> [WHAT IS BEING ASKED] Copy each row below word for word, leaving out the pictures.

> [EXTRACTED DATA]
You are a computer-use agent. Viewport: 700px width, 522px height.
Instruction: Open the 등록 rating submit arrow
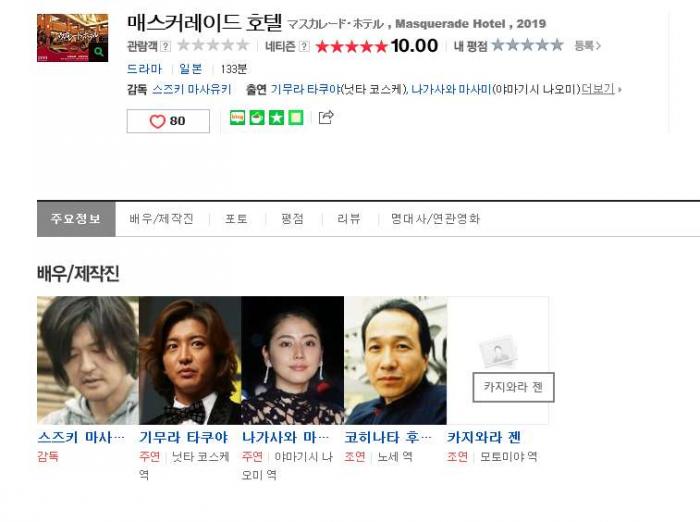click(588, 46)
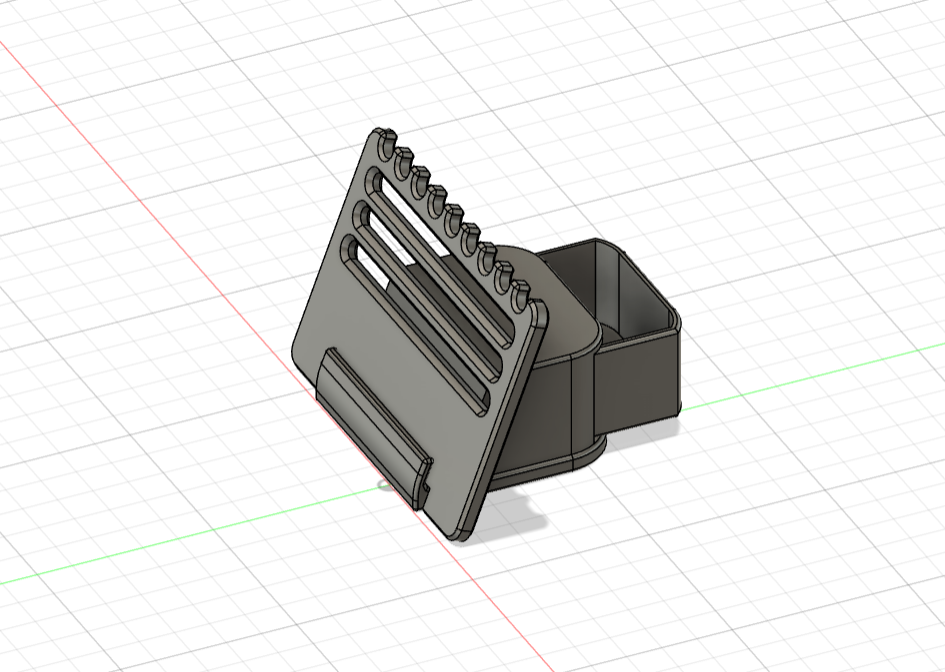Select the origin point at the axis intersection

pyautogui.click(x=384, y=486)
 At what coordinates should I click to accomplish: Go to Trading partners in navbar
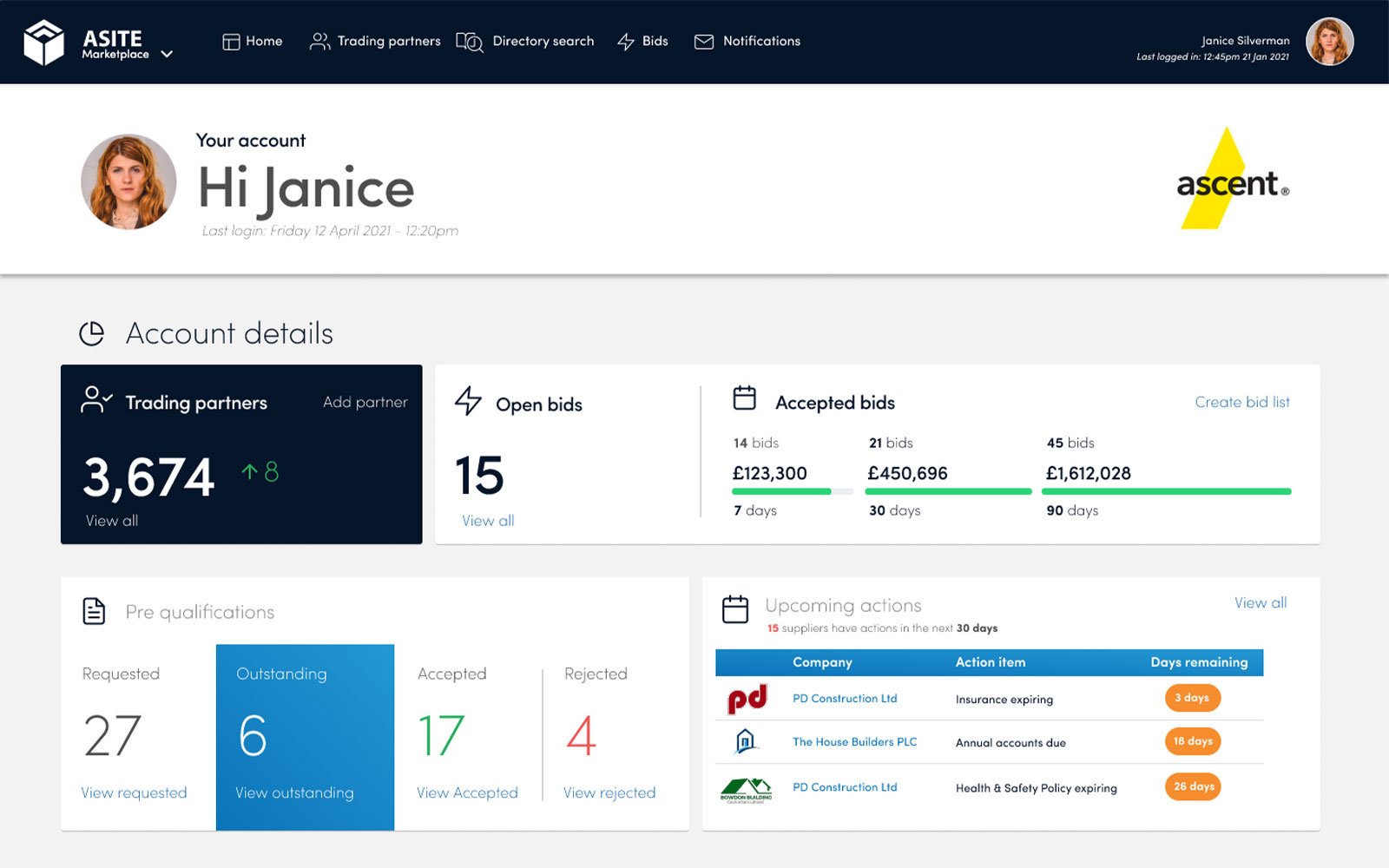375,42
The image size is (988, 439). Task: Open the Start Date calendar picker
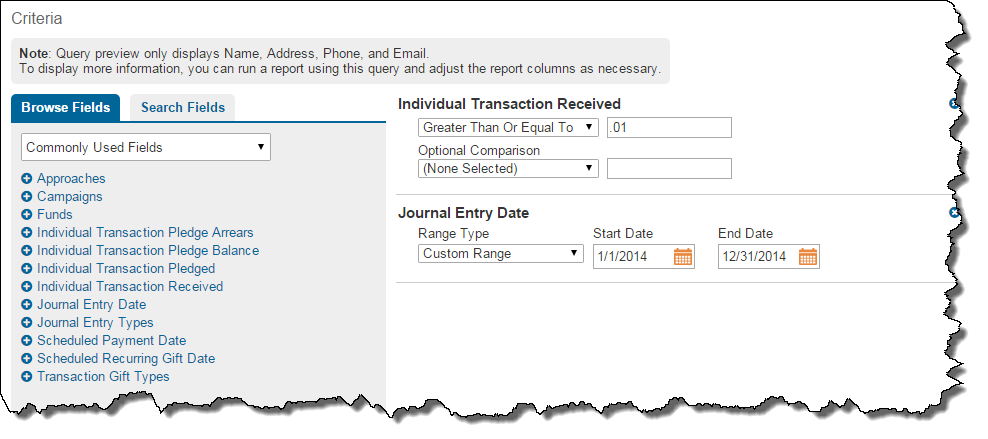coord(683,257)
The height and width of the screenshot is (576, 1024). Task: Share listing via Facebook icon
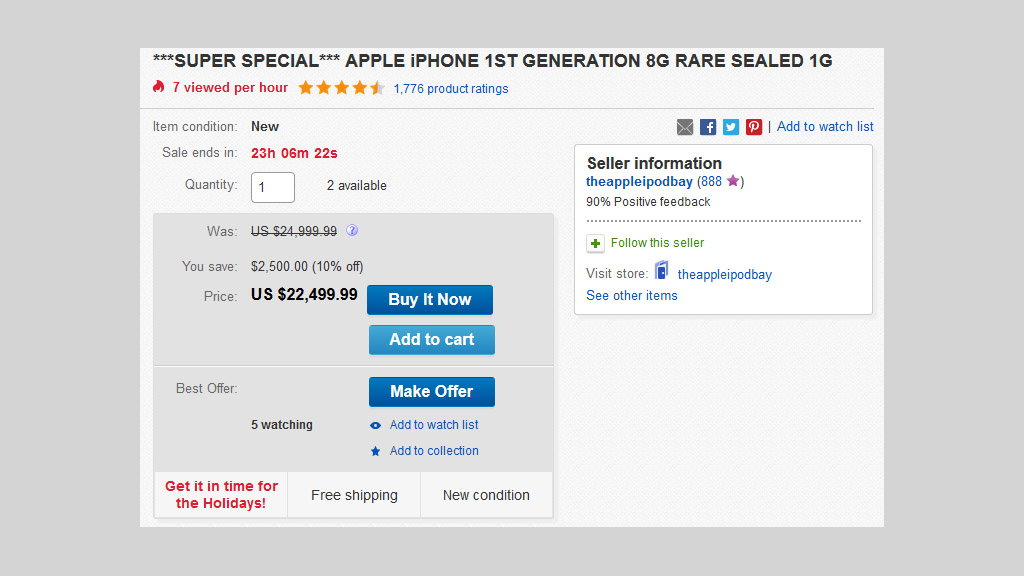[708, 127]
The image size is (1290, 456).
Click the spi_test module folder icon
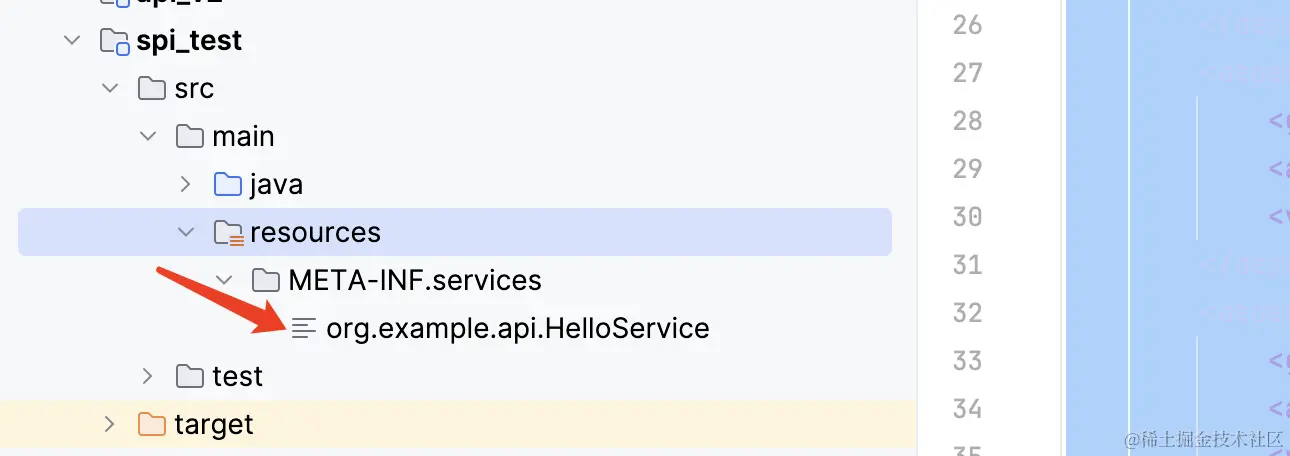[115, 41]
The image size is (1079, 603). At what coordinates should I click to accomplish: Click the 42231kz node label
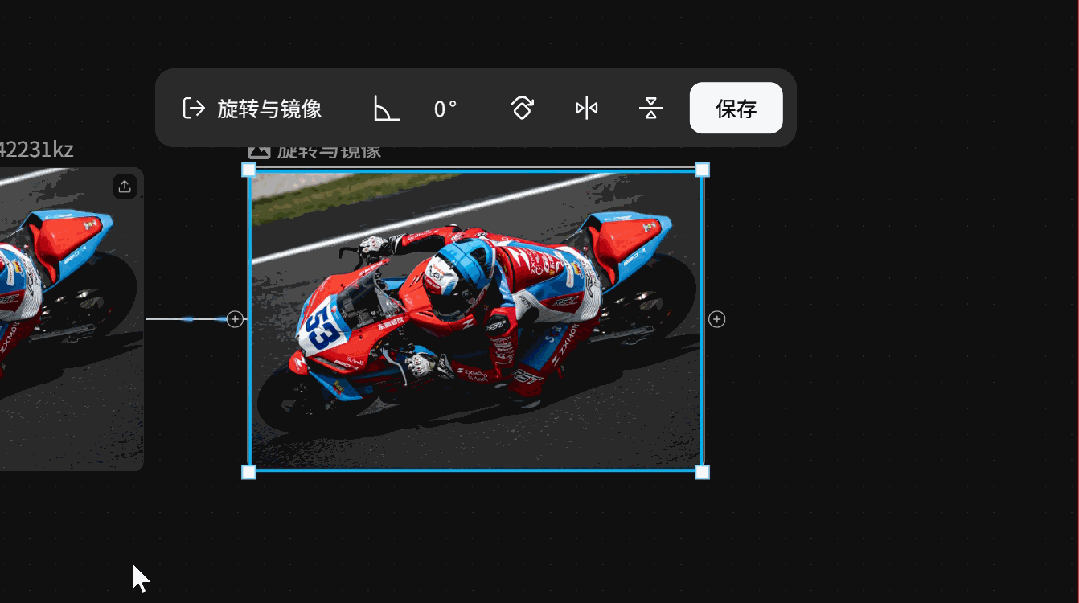click(x=36, y=149)
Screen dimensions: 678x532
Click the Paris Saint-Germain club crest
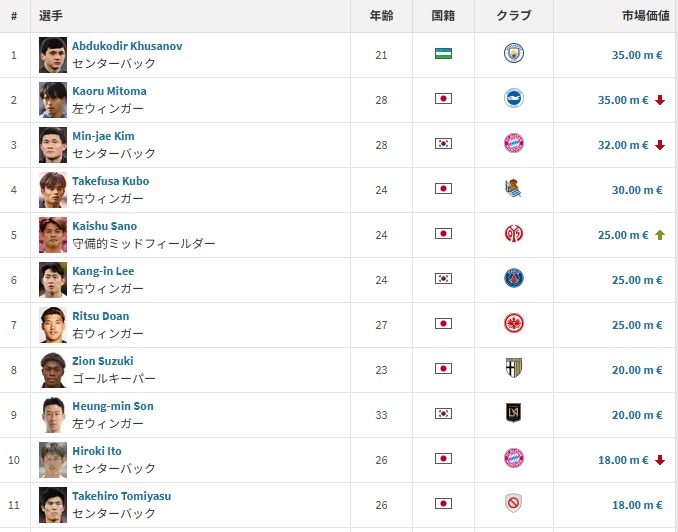(x=514, y=279)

> [ANSWER FOR THE TASK]
You are a computer-use agent. Viewport: 700px width, 522px height.
Instruction: Open the 등록 rating submit arrow
click(588, 46)
Select the origin point at the axis intersection

pyautogui.click(x=384, y=486)
 At what coordinates should I click to accomplish: Go to Trading partners in navbar
375,42
The image size is (988, 439). Task: Open the Start Date calendar picker
coord(683,257)
The height and width of the screenshot is (576, 1024). Task: Share listing via Facebook icon
[708, 127]
The image size is (1290, 456).
Click the spi_test module folder icon
[115, 41]
The image size is (1079, 603). At what coordinates should I click to accomplish: Click the 42231kz node label
click(x=36, y=149)
Screen dimensions: 678x532
Click the Paris Saint-Germain club crest
(x=514, y=279)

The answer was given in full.